**Problem requirements:**
Transcribe, verbatim, every line from the start of the entries through the line that contains "You are a computer-use agent. Image"; include both boundary lines and omit all others.

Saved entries
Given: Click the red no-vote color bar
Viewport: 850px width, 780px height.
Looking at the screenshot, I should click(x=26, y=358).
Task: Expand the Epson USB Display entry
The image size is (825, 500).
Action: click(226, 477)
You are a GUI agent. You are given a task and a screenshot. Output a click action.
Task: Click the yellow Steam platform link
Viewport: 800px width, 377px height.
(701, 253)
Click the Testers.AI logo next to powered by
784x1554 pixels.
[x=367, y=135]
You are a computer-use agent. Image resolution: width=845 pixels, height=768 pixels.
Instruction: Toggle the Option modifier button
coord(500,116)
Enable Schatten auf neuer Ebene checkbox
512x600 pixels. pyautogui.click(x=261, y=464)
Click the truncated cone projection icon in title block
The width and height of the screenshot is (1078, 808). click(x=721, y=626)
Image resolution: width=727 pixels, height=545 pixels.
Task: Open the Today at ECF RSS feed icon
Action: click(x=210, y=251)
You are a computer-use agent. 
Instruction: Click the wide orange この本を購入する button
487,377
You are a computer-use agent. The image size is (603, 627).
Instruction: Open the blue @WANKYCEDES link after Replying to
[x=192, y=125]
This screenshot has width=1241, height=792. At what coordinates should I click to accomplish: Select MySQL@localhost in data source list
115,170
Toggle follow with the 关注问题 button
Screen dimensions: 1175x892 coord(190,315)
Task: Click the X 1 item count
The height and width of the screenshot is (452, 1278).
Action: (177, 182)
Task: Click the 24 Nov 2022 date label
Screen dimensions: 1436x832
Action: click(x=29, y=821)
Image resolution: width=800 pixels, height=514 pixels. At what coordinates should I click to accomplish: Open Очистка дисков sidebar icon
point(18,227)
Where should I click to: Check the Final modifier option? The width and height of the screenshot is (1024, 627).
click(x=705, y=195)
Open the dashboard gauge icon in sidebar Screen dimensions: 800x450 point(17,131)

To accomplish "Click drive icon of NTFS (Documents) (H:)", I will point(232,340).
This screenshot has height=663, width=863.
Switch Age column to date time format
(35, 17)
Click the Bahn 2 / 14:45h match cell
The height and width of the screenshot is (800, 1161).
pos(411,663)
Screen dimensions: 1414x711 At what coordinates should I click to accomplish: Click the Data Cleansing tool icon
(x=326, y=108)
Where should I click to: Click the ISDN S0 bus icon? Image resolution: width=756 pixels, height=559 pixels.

**Task answer:**
Given: Click the red no-vote color bar
Viewport: 850px width, 780px height.
Looking at the screenshot, I should click(x=26, y=358).
Task: Expand the Epson USB Display entry
The image size is (825, 500).
Action: click(226, 477)
You are a GUI agent. You are given a task and a screenshot. Output a click action.
Task: Click the yellow Steam platform link
Viewport: 800px width, 377px height.
(701, 253)
Click the Testers.AI logo next to powered by
784x1554 pixels.
[x=367, y=135]
You are a computer-use agent. Image resolution: width=845 pixels, height=768 pixels.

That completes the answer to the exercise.